Insulting, really? Somebody cares to try to explain you something and the word you can find is "insulting"?

It's like everyone owes it to you to chew knowledge in small enough bits that you can swallow them without any effort.

What a kindergarden.

Well, I dont agree with OP but i think you miss the mark. it's not deigning to provide an explanation that would be insulting, but the (apparent) promise of it being an accessible and intuitive explanation, and quite obviously not being one that OP considered insulting.
I understood OP exactly as you said. This doesn't justify OP's whining, not one bit.
A Kalman filter is a specific instantiation of the Bayes filter, which is very elegant and intuitive. Then once you plug in a bunch of Gaussians and linearity in the Bayes filter and crunch the math, a Kalman filter falls out.

This is how it's treated in the book Probabilistic Robotics by Thrun, Burgard, Fox and I found it to be one of the best treatments on Kalman filters. A really great book overall.

Yeah, this piece reads like the Wikipedia page for Kalman filters. It’s right, but it’s not very informative if you don’t already understand the topic. There’s definitely no attempt to simplify anything here.
Yes, when people try to explain things they will often say it’s easy in hopes that it will help the learner relax and not feel overwhelmed.

But that backfires the moment something is not easy for the learner. It’s completely demotivating.

It’s better in my opinion to say, “it’s okay if you don’t understand everything at first.” If the goal is to keep the learner from being immediately discouraged.

There's a place for both kinds of explanations. This is a good way of explaining what a Kalman filter is to someone who has a mathematical background, just like if you go look up a woodworking video, it might show an interesting way for someone who is familiar with woodworking to build a chair.

Neither is useful to the novice, but an article like this going out of its way to explain, say, matrix notation, or a video about building chairs that spends the first ten minutes explaining how to use a table saw, is less useful and interesting to the experienced reader or viewer.

I suppose I agree that articles like this shouldn't be presented as easy, or for the beginner, but there's a difference between "simple" and "easy".

When it comes to the woodworking: a japanese pull saw ( https://en.m.wikipedia.org/wiki/Japanese_saw ) is a great and fairly cheap way to get started. It enables high accuracy and is still quite fast.

Then you'll need a cheap but sturdy table, a hand plane, some vices, a tape measure, a carpenter's square, a cheap cordless drill. Screwing and glueing is the best way to get solid joints for a novice.

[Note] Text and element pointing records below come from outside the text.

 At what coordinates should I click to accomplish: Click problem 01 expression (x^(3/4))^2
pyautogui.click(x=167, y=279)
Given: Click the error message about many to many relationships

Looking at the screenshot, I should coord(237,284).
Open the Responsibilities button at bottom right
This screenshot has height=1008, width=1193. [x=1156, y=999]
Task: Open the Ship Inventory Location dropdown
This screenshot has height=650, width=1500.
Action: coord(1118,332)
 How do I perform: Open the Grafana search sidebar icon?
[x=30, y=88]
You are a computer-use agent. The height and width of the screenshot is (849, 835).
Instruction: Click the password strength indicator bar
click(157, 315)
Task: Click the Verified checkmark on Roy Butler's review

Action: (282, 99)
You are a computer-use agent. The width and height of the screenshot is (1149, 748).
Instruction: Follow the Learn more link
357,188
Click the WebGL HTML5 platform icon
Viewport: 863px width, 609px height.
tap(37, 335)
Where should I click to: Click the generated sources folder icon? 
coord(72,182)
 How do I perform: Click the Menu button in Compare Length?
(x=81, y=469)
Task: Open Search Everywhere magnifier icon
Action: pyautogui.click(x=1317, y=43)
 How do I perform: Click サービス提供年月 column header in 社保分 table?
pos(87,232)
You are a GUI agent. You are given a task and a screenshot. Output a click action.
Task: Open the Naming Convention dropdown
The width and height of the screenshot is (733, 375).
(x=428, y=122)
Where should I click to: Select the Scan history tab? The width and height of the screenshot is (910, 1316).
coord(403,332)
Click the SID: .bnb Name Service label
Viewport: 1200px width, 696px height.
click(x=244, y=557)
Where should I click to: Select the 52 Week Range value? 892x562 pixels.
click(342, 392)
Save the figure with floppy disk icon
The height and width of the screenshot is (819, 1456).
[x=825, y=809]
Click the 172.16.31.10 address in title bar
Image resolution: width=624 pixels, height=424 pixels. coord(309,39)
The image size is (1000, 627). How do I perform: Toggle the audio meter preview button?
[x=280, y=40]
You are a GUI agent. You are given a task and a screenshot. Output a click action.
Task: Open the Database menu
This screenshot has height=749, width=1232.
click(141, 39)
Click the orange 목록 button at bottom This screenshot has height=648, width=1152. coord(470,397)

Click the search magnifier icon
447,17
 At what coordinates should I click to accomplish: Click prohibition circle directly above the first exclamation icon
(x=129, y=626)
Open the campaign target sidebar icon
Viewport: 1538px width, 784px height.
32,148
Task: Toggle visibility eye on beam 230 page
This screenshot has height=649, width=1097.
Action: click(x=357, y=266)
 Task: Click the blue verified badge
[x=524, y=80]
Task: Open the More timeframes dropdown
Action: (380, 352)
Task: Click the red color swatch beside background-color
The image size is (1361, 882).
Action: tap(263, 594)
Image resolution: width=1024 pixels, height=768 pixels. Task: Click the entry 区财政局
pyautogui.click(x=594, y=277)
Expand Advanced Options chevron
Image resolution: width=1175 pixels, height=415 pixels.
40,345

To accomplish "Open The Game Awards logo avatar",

Thanks for your comment (and thanks to everyone who answered below). I have been way too many times in the same situation where someone says something is "trivial" or "easy" so I completely get your point and will try not to make the same mistake for the next posts.

Regarding your question, I think the answers you have had are on point!

If you enjoyed this, you might also like this article from my blog:

http://heinrichhartmann.com/blog/2014/12/11/Generative-Model...

This is a study of generating time series/stochastic processes. The estimators for the parameters lead straight up to Kalman filters. The state space models are taken from the Kalman setup. This was the first time I understood how Kalman filters come about. Its really a three step process:

1. Stationary processes --> Classical parameter estimation.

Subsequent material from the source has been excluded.